Even though EC tools almost always reduce the error rate in the input data, they do not necessarily lead to better assemblies. In order to better understand these contrasting observations, we investigated why the use of corrected data can lead to a more fragmented assembly. For the largest dataset (D8), the two largest contigs (> 400 kbp each) that were correctly assembled from uncorrected data were selected. The corresponding (shorter) contigs obtained from assemblies on corrected data were aligned to these contigs and visualized in Fig. 3. With the exception of Trowel, all error correction tools lead to a more fragmented assembly of at least one of these contigs. Breakpoints, i.e., endpoints of the shorter contigs, caused by error correction do not appear to occur at random positions. Rather, different EC tools often cause breakpoints at the same positions. For example, in Fig. 3, the breakpoints marked as ‘A’ and ‘B’ each occur in four cases.

Fig. 3
figure 3

Fragmented assembly using corrected data. Contigs assembled from corrected data are aligned to the largest (top) and second largest (bottom) contig obtained from uncorrected data. Different colors denote different contigs. Black bars indicate the location of lost true k-mers in the contigs. This indicates a possible causal relationship between lost true k-mers and the breakpoints in the assemblies of corrected data

In order to identify the mechanisms that cause breakpoints, the k-mer spectrum of both corrected and uncorrected data along the two contigs was examined. In this section, k=21 is used throughout, as it corresponds to the smallest k-mer size that is used to establish overlap between individual reads by the multi-k SPAdes assembler. In Fig. 3, black bars visualize the locations of ‘lost true 21-mers’, i.e., 21-mers that do exist in the reference sequence (hence ‘true’) and also do exist in the uncorrected data but that are no longer present in the corrected data (hence ‘lost’). Lost true k-mers hence refer to those k-mers that were systematically, but erroneously removed during error correction. In many cases, lost true 21-mers occur in the direct vicinity of breakpoints, indicating a possible causal relationship between lost true 21-mers and these breakpoints (see Fig. 3).

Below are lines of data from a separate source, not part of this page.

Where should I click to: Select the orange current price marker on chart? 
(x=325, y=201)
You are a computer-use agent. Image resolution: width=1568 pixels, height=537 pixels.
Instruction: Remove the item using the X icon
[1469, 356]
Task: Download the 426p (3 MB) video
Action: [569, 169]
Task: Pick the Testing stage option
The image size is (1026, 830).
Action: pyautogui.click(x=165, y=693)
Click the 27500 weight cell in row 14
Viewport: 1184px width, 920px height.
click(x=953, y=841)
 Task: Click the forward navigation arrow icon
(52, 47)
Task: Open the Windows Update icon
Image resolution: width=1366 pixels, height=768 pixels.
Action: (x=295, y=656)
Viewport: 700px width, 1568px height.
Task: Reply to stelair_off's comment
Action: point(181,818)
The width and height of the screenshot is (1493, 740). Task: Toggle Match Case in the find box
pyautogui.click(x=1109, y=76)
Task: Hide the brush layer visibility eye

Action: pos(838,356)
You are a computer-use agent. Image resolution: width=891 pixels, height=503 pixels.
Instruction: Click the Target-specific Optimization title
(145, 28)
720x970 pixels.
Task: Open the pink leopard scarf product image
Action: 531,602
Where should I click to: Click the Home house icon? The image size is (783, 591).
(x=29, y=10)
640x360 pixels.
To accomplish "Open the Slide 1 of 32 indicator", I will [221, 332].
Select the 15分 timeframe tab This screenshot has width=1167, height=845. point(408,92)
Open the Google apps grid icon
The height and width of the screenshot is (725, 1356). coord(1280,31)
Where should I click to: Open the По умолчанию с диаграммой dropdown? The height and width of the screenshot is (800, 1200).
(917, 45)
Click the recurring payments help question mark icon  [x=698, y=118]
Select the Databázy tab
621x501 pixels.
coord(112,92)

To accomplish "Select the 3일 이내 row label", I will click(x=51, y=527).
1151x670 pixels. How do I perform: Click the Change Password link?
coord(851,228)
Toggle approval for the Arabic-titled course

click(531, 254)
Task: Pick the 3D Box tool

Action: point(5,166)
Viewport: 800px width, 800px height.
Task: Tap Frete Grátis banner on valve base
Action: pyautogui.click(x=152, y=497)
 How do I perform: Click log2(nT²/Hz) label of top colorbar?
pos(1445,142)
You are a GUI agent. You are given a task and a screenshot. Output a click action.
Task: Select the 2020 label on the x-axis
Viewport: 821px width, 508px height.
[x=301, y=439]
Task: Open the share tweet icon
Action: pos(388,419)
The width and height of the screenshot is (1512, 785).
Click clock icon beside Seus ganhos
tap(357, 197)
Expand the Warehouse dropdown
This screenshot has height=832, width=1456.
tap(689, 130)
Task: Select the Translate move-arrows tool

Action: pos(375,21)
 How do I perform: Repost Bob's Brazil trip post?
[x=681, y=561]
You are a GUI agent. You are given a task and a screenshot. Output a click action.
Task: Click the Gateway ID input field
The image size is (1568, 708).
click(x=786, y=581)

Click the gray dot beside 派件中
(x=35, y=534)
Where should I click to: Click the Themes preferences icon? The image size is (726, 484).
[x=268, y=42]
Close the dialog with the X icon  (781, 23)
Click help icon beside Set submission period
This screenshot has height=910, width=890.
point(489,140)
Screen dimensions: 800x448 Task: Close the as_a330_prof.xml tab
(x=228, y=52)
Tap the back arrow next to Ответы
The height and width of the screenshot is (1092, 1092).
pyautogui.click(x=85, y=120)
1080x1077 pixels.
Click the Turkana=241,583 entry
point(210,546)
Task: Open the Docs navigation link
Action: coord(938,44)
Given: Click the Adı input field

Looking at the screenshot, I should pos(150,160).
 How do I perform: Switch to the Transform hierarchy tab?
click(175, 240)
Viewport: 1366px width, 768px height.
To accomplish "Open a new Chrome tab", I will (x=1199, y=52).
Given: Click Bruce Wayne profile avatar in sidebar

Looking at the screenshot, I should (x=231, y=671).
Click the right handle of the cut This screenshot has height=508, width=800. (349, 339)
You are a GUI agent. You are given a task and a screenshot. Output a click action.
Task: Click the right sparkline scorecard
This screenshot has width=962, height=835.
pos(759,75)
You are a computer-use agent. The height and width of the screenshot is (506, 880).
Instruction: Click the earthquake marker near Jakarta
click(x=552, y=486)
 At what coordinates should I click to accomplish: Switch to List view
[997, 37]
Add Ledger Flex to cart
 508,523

To varying degrees, all EC tools suffer from lost true k-mers. For dataset D8, Fig. 4 shows the 21-mer spectrum of the uncorrected data, along with the lost true 21-mer spectrum for the individual EC tools. Unsurprisingly, true k-mers are almost exclusively lost when their corresponding coverage in the uncorrected data is low. Indeed, a lower than expected coverage is an important feature for EC tools to select candidate errors. Trowel and SGA-EC appear most conservative in terms of lost true k-mers: almost no true 21-mers that occur > 2 times are removed. In contrast, ACE, BLESS 2, Musket and RACER remove a significant number of true 21-mers, some of which occur > 10 times in the initial data. These EC tools lead to a more fragmented assembly, which becomes especially evident for the second biggest contig (cfr. Fig. 3).

Fig. 4
figure 4

Lost true 21-mers spectrum. For dataset D8, this figure shows the 21-mer spectrum of the uncorrected data, along with the lost true 21-mer spectrum for all EC tools. EC tools erroneously remove low frequency true 21-mers during error correction

In principle, a lost true k-mer should not necessarily lead to a breakpoint. If all reads that initially contain the lost true k-mer(s) are modified in a consistent manner, the assembler will still be able to correctly identify the overlap between those reads and the lost true k-mers would appear as mismatches in the resulting assembly. In practice, the lost true k-mers will likely be replaced by k-mers that actually occur elsewhere in the genome and the genome assembler will be challenged by a spurious repeat that it may or may not be able to resolve. Vice versa, not all breakpoints due to error correction are directly related lost true k-mers. The ill-correction of reads could potentially only lead to a decrease in coverage without losing the true k-mer in all reads. This can still result in a breakpoint.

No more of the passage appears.